The Australian beverage industry pledged to reduce the sugar content within non-alcoholic beverage portfolios back in 2018, an initiative led by the Australian Beverages Council Ltd (ABCL).
The target commitment set back then was a reduction of 20% between 2015 to 2025 – but some of the biggest firms in the industry have now decided to upgrade this by a further 5% to a 25% reduction in sugar by 2025, which would demonstrate the efficacy of these industry-led initiative.
“Our Sugar Reduction Pledge signatories are accelerating their sugar reduction target not only because it’s the right thing to do, but also because they’re ahead on their current sugar reduction targets,” ABCL Chief Executive Officer Geoff Parker told FoodNavigator-Asia on behalf of the beverage industry.
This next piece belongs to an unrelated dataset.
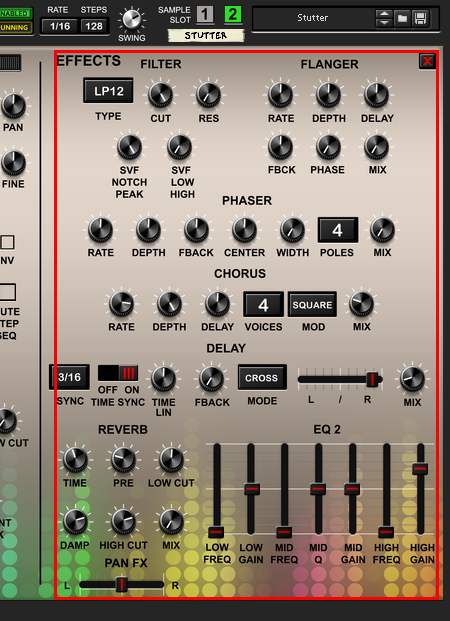Save preset using the floppy disk icon
The width and height of the screenshot is (450, 621).
[x=420, y=18]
“Companies have responded to Australian consumers’ demands for less sugar in their drinks and more beverage options [to be made available], and this sugar reduction is being driven by a range of initiatives including reformulation, smaller pack sizes, and pledgees investing in more low and no sugar products to meet growing consumer demand.
“[This shows that there is no need for] discriminatory and regressive taxes, which are a last century fix to a complex and contemporary problem which will only raise the cost of the weekly shop for households that can least afford it.”
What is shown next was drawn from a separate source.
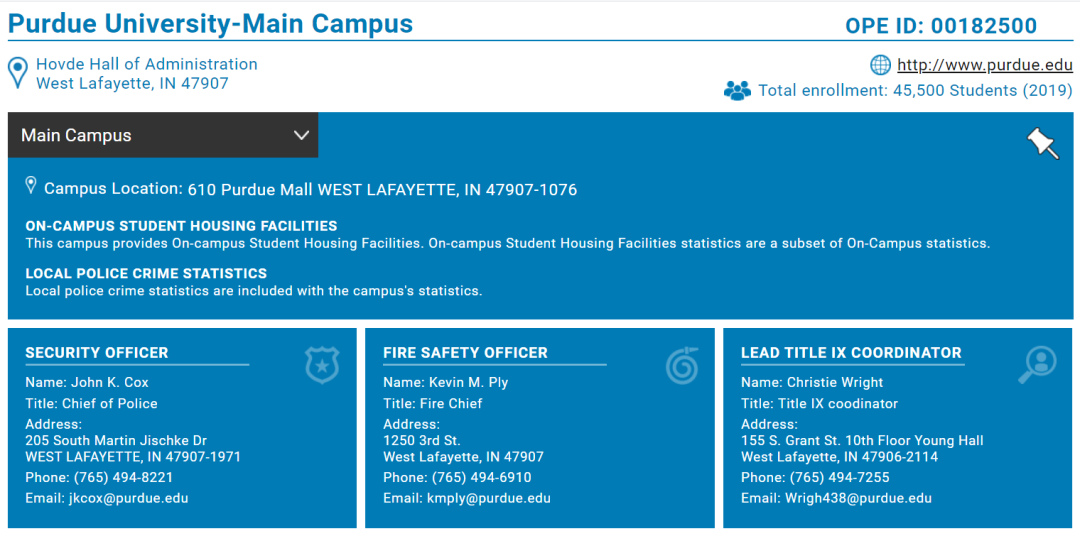Click the magnifier person icon in Title IX card
Image resolution: width=1080 pixels, height=536 pixels.
[x=1037, y=365]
The major beverage MNCs that have agreed to upgrade their targets are Asahi, Coca-Cola South Pacific, Coca-Cola Europacific Partners and PepsiCo. Coca-Cola Europacific Partners (formerly Amatil) and Asahi alone make up some 55.2% of the local soft drink industry, so all together these firms make up very significant market share.
If it works, it works
Sugar taxation is a sugar reduction mechanism that the World Health Organisation (WHO) has been recommending governments to implement for several years in order to address public health issues such as Type II diabetes, obesity and tooth decay.
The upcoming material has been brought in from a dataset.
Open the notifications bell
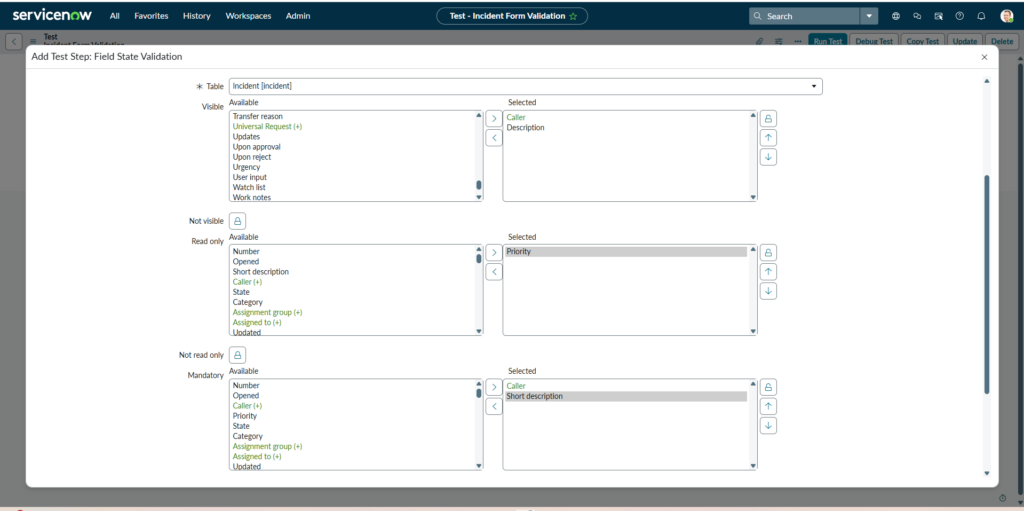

Local food and beverage industries all over the world have been attempting to make a stand against such taxation, with the pushback in Australia being amongst the most fervent, leading to the organisation of the sugar reduction pledge by the beverage industry.
To further gather the data to prove that taxation is not necessary for significant sugar reduction, progress on the pledge is independently assessed and analysed by third party auditing firm KPMG, with progress reports announced every few years.
According to the firm’s latest report, a sugar reduction of 16% has been achieved between 2015 and 2021, which placed the earlier 20% target by 2025 well within reach and providing the beverage sector with the push needed to bump up their target.
“The 2015 baseline sugar content of drinks sold by the Pledge signatories was 6.02g/100mL, and this sugar content in drinks sold for the year ended 1 January 2021 to 31 December 2021 was 5.05g/100mL – meaning that a 16.1% reduction in sugar per 100mL has occurred,” the analysts said via the most recent Sugar Reduction Pledge report.
“The most frequently-used initiatives have been found to be the increase in sales of low-and-no-sugar varieties, the introduction of additional low-and-no-sugar varieties into the market, additional marketing and promotion of low-and-no-sugar varieties to encourage sales, and the reformulation of existing beverages.
“Additionally, total sales volumes have not been negatively impacted [and instead] increased by 1.9% compared to 2020, which was also boosted by the easing of COVID-19 restrictions.
“Low-and-no-sugar beverages have seen a sales volume growth of 6.9% between 2020 and 2021, whereas high sugar beverages have shrunk in sales by -0.3% [indicating that] consumer purchasing habits are shifting.”
In response to incessant calls for the implementation of a sugar tax, Parker cited these results as evidence of the pledge’s efficacy, stressing that this means a sugar tax is not required.
“The evidence demonstrates people are drinking less sugar-sweetened beverages [without putting] even more pressure on households grappling with the soaring cost of living, [and] corroborates the results of previous Australian Health Surveys showing significant decreases in sugar-sweetened drinks consumption in favour of drinks with no and low sugar including water,” he said.
“[It is] 2022 and we need smarter, real-world evidence-based solutions to multi-factorial problems like obesity rather than a last-century tax.”